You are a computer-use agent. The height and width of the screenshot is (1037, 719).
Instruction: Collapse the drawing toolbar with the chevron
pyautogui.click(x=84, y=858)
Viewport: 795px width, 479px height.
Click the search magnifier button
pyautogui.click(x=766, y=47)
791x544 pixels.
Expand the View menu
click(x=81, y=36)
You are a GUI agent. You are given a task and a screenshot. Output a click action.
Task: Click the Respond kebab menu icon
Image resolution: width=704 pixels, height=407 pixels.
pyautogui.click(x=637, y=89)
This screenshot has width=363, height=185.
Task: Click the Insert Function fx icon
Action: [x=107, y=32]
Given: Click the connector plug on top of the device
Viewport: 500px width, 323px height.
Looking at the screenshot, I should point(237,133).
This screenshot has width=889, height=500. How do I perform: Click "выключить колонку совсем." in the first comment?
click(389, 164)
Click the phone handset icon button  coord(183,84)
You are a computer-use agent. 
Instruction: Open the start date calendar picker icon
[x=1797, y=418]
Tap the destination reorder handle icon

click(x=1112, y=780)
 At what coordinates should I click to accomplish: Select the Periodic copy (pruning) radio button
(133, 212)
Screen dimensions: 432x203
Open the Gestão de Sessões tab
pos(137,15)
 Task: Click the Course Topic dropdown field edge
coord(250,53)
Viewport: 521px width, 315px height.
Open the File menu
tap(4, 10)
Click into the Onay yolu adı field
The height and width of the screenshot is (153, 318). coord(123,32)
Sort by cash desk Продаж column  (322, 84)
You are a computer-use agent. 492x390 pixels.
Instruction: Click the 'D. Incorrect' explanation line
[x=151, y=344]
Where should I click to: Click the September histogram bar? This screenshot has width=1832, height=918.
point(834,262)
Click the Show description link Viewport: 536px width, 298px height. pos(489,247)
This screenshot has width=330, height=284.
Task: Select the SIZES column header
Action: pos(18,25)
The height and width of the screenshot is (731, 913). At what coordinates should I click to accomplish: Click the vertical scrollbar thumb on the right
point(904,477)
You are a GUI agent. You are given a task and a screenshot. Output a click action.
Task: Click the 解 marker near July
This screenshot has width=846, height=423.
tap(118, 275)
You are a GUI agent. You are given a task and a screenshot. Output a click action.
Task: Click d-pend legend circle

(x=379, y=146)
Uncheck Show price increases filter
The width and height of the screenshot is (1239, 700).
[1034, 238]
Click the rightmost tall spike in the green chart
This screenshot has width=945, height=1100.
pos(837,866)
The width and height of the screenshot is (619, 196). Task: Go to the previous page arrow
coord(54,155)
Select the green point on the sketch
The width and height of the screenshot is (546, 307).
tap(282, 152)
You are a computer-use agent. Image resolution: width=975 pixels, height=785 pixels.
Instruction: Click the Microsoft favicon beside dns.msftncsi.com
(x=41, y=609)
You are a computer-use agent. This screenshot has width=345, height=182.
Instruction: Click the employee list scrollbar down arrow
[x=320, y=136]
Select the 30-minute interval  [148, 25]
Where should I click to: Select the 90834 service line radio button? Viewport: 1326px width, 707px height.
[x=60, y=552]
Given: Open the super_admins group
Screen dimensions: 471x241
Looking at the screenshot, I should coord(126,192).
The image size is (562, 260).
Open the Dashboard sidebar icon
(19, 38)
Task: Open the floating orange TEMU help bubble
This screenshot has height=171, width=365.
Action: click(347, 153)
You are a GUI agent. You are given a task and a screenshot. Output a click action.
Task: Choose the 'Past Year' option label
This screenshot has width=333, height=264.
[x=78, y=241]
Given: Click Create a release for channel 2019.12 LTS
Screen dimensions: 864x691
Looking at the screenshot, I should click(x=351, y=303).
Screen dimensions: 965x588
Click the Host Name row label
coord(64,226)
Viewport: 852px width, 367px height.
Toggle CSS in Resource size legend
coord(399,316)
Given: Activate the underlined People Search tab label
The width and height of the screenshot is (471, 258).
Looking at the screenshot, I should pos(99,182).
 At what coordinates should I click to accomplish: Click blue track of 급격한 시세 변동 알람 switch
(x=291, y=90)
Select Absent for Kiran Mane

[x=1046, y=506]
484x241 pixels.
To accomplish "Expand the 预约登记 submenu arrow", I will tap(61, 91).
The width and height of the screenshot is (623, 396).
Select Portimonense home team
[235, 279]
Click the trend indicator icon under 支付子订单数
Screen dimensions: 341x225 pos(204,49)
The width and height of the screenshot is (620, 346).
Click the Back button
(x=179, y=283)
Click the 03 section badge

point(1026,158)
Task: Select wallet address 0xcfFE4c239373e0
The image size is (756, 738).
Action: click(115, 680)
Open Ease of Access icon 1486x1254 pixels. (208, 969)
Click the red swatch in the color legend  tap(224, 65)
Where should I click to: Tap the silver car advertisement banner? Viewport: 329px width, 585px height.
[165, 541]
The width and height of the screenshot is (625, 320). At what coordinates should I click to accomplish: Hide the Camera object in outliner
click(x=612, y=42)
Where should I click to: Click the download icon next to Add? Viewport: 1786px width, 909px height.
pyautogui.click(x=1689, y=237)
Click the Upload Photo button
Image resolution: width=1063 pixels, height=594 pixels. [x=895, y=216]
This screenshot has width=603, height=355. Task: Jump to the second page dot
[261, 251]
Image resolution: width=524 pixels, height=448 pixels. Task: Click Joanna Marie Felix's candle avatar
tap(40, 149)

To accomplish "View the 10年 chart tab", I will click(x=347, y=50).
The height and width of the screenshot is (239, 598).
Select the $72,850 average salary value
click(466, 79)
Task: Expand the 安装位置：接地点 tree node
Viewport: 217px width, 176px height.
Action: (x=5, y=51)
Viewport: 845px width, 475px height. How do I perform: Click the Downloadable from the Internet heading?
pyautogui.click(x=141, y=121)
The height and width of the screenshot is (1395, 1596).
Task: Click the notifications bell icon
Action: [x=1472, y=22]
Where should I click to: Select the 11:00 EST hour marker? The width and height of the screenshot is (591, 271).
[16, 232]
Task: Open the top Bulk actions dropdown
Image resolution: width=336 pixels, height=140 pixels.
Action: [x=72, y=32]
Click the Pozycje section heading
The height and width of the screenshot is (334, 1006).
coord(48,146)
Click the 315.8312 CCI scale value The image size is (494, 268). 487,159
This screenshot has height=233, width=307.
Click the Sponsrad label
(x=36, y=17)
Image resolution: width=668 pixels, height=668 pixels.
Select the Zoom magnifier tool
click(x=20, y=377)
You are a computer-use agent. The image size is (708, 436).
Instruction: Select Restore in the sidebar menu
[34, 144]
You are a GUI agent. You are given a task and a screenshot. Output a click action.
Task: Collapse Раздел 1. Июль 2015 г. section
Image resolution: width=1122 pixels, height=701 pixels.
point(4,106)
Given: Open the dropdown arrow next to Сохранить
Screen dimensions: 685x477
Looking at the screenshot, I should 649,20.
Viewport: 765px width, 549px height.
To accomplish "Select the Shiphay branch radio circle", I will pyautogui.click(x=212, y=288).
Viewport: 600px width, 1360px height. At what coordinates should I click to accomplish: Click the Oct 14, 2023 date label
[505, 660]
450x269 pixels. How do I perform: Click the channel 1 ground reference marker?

* * * * * * * * *

- [Task]: Each record should be returned precisely as written.

- [Response]:
You are a computer-use agent. The height and width of the screenshot is (1037, 719).
Instruction: Collapse the drawing toolbar with the chevron
pyautogui.click(x=84, y=858)
Viewport: 795px width, 479px height.
Click the search magnifier button
pyautogui.click(x=766, y=47)
791x544 pixels.
Expand the View menu
click(x=81, y=36)
You are a GUI agent. You are given a task and a screenshot. Output a click action.
Task: Click the Respond kebab menu icon
Image resolution: width=704 pixels, height=407 pixels.
pyautogui.click(x=637, y=89)
This screenshot has width=363, height=185.
Task: Click the Insert Function fx icon
Action: [x=107, y=32]
Given: Click the connector plug on top of the device
Viewport: 500px width, 323px height.
Looking at the screenshot, I should point(237,133).
This screenshot has width=889, height=500. How do I perform: Click "выключить колонку совсем." in the first comment?
click(389, 164)
Click the phone handset icon button  coord(183,84)
You are a computer-use agent. 
Instruction: Open the start date calendar picker icon
[x=1797, y=418]
Tap the destination reorder handle icon

click(x=1112, y=780)
 At what coordinates should I click to accomplish: Select the Periodic copy (pruning) radio button
(133, 212)
Screen dimensions: 432x203
Open the Gestão de Sessões tab
pos(137,15)
 Task: Click the Course Topic dropdown field edge
coord(250,53)
Viewport: 521px width, 315px height.
Open the File menu
tap(4, 10)
Click into the Onay yolu adı field
The height and width of the screenshot is (153, 318). coord(123,32)
Sort by cash desk Продаж column  (322, 84)
You are a computer-use agent. 492x390 pixels.
Instruction: Click the 'D. Incorrect' explanation line
[x=151, y=344]
Where should I click to: Click the September histogram bar? This screenshot has width=1832, height=918.
point(834,262)
Click the Show description link Viewport: 536px width, 298px height. pos(489,247)
This screenshot has width=330, height=284.
Task: Select the SIZES column header
Action: pos(18,25)
The height and width of the screenshot is (731, 913). At what coordinates should I click to accomplish: Click the vertical scrollbar thumb on the right
point(904,477)
You are a GUI agent. You are given a task and a screenshot. Output a click action.
Task: Click the 解 marker near July
This screenshot has width=846, height=423.
tap(118, 275)
You are a GUI agent. You are given a task and a screenshot. Output a click action.
Task: Click d-pend legend circle

(x=379, y=146)
Uncheck Show price increases filter
The width and height of the screenshot is (1239, 700).
[1034, 238]
Click the rightmost tall spike in the green chart
This screenshot has width=945, height=1100.
pos(837,866)
The width and height of the screenshot is (619, 196). Task: Go to the previous page arrow
coord(54,155)
Select the green point on the sketch
The width and height of the screenshot is (546, 307).
tap(282, 152)
You are a computer-use agent. Image resolution: width=975 pixels, height=785 pixels.
Instruction: Click the Microsoft favicon beside dns.msftncsi.com
(x=41, y=609)
You are a computer-use agent. This screenshot has width=345, height=182.
Instruction: Click the employee list scrollbar down arrow
[x=320, y=136]
Select the 30-minute interval  [148, 25]
Where should I click to: Select the 90834 service line radio button? Viewport: 1326px width, 707px height.
[x=60, y=552]
Given: Open the super_admins group
Screen dimensions: 471x241
Looking at the screenshot, I should coord(126,192).
The image size is (562, 260).
Open the Dashboard sidebar icon
(19, 38)
Task: Open the floating orange TEMU help bubble
This screenshot has height=171, width=365.
Action: click(347, 153)
You are a GUI agent. You are given a task and a screenshot. Output a click action.
Task: Choose the 'Past Year' option label
This screenshot has width=333, height=264.
[x=78, y=241]
Given: Click Create a release for channel 2019.12 LTS
Screen dimensions: 864x691
Looking at the screenshot, I should click(x=351, y=303).
Screen dimensions: 965x588
Click the Host Name row label
coord(64,226)
Viewport: 852px width, 367px height.
Toggle CSS in Resource size legend
coord(399,316)
Given: Activate the underlined People Search tab label
The width and height of the screenshot is (471, 258).
Looking at the screenshot, I should pos(99,182).
 At what coordinates should I click to accomplish: Click blue track of 급격한 시세 변동 알람 switch
(x=291, y=90)
Select Absent for Kiran Mane

[x=1046, y=506]
484x241 pixels.
To accomplish "Expand the 预约登记 submenu arrow", I will tap(61, 91).
The width and height of the screenshot is (623, 396).
Select Portimonense home team
[235, 279]
Click the trend indicator icon under 支付子订单数
Screen dimensions: 341x225 pos(204,49)
The width and height of the screenshot is (620, 346).
Click the Back button
(x=179, y=283)
Click the 03 section badge

point(1026,158)
Task: Select wallet address 0xcfFE4c239373e0
The image size is (756, 738).
Action: click(115, 680)
Open Ease of Access icon 1486x1254 pixels. (208, 969)
Click the red swatch in the color legend  tap(224, 65)
Where should I click to: Tap the silver car advertisement banner? Viewport: 329px width, 585px height.
[165, 541]
The width and height of the screenshot is (625, 320). At what coordinates should I click to accomplish: Hide the Camera object in outliner
click(x=612, y=42)
Where should I click to: Click the download icon next to Add? Viewport: 1786px width, 909px height.
pyautogui.click(x=1689, y=237)
Click the Upload Photo button
Image resolution: width=1063 pixels, height=594 pixels. [x=895, y=216]
This screenshot has width=603, height=355. Task: Jump to the second page dot
[261, 251]
Image resolution: width=524 pixels, height=448 pixels. Task: Click Joanna Marie Felix's candle avatar
tap(40, 149)

To accomplish "View the 10年 chart tab", I will click(x=347, y=50).
The height and width of the screenshot is (239, 598).
Select the $72,850 average salary value
click(466, 79)
Task: Expand the 安装位置：接地点 tree node
Viewport: 217px width, 176px height.
Action: (x=5, y=51)
Viewport: 845px width, 475px height. How do I perform: Click the Downloadable from the Internet heading?
pyautogui.click(x=141, y=121)
The height and width of the screenshot is (1395, 1596).
Task: Click the notifications bell icon
Action: [x=1472, y=22]
Where should I click to: Select the 11:00 EST hour marker? The width and height of the screenshot is (591, 271).
[16, 232]
Task: Open the top Bulk actions dropdown
Image resolution: width=336 pixels, height=140 pixels.
Action: [x=72, y=32]
Click the Pozycje section heading
The height and width of the screenshot is (334, 1006).
coord(48,146)
Click the 315.8312 CCI scale value The image size is (494, 268). 487,159
This screenshot has height=233, width=307.
Click the Sponsrad label
(x=36, y=17)
Image resolution: width=668 pixels, height=668 pixels.
Select the Zoom magnifier tool
click(x=20, y=377)
You are a computer-use agent. The image size is (708, 436).
Instruction: Select Restore in the sidebar menu
[34, 144]
You are a GUI agent. You are given a task and a screenshot. Output a click action.
Task: Collapse Раздел 1. Июль 2015 г. section
Image resolution: width=1122 pixels, height=701 pixels.
point(4,106)
Given: Open the dropdown arrow next to Сохранить
Screen dimensions: 685x477
Looking at the screenshot, I should 649,20.
Viewport: 765px width, 549px height.
To accomplish "Select the Shiphay branch radio circle", I will pyautogui.click(x=212, y=288).
Viewport: 600px width, 1360px height. At what coordinates should I click to accomplish: Click the Oct 14, 2023 date label
[505, 660]
450x269 pixels. How do I perform: Click the channel 1 ground reference marker?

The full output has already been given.